## PROMPT
Copy out the lines below that hold the word "pixels".

(Entries taken from a collection)

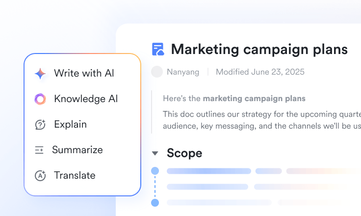The height and width of the screenshot is (216, 361).
Task: Click the Translate letter icon
Action: (40, 176)
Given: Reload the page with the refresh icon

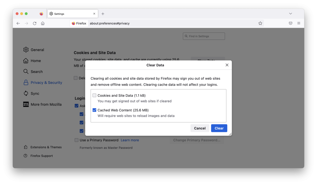Looking at the screenshot, I should click(35, 23).
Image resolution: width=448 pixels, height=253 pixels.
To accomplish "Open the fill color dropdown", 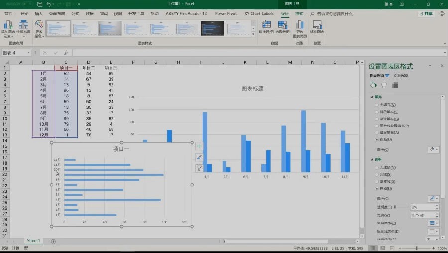I will [x=434, y=149].
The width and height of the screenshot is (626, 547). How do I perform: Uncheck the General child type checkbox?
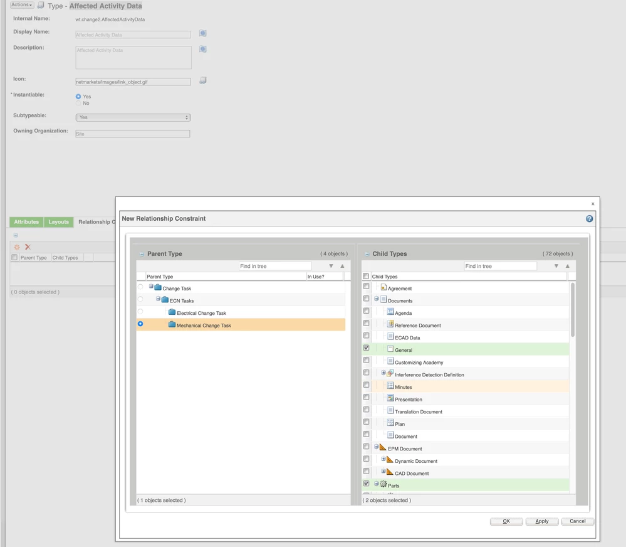pos(367,348)
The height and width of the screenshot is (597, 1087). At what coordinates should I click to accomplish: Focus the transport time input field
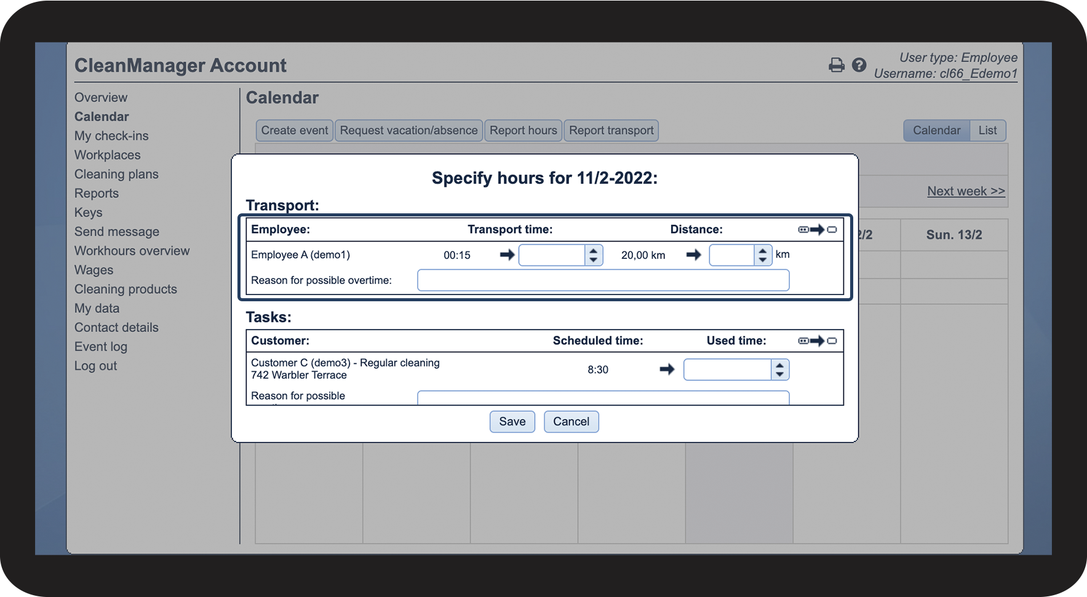pos(552,255)
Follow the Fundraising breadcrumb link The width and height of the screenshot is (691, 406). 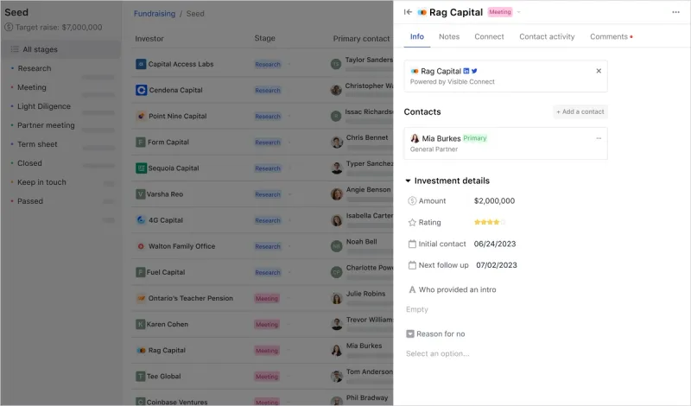(155, 14)
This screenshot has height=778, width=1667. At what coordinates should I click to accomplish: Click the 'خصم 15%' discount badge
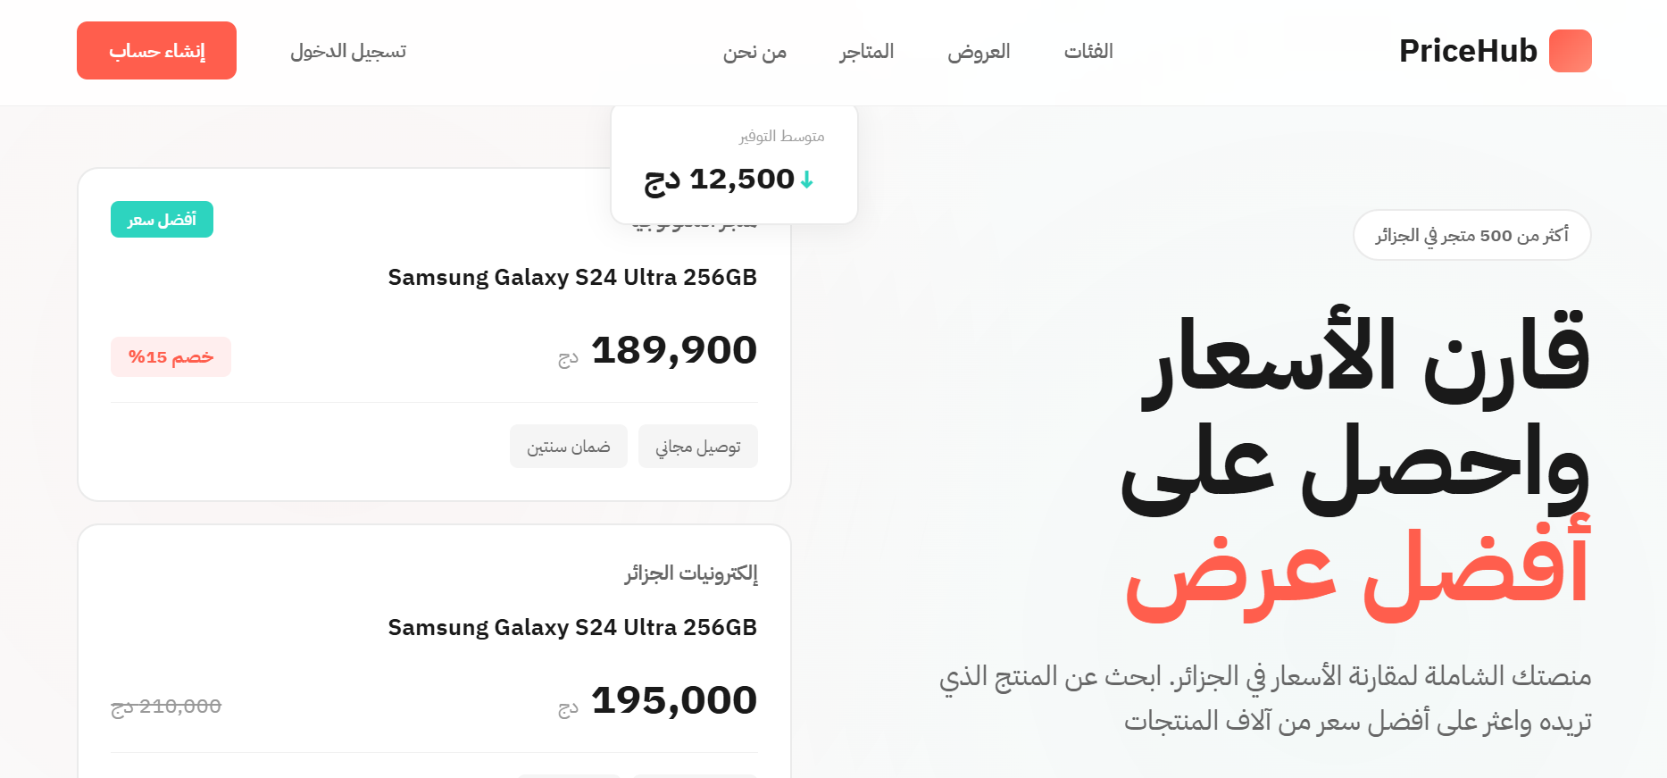[171, 356]
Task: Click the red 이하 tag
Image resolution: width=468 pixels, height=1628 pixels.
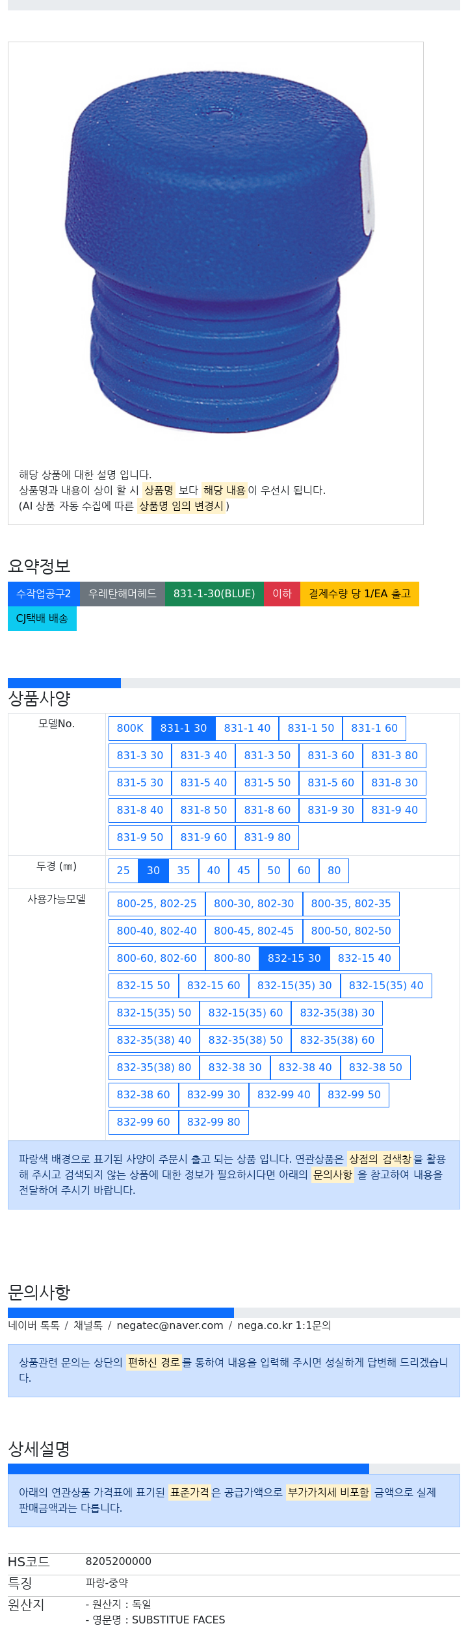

## SOLUTION TO THE EXERCISE
Image resolution: width=448 pixels, height=253 pixels.
Image resolution: width=468 pixels, height=1628 pixels.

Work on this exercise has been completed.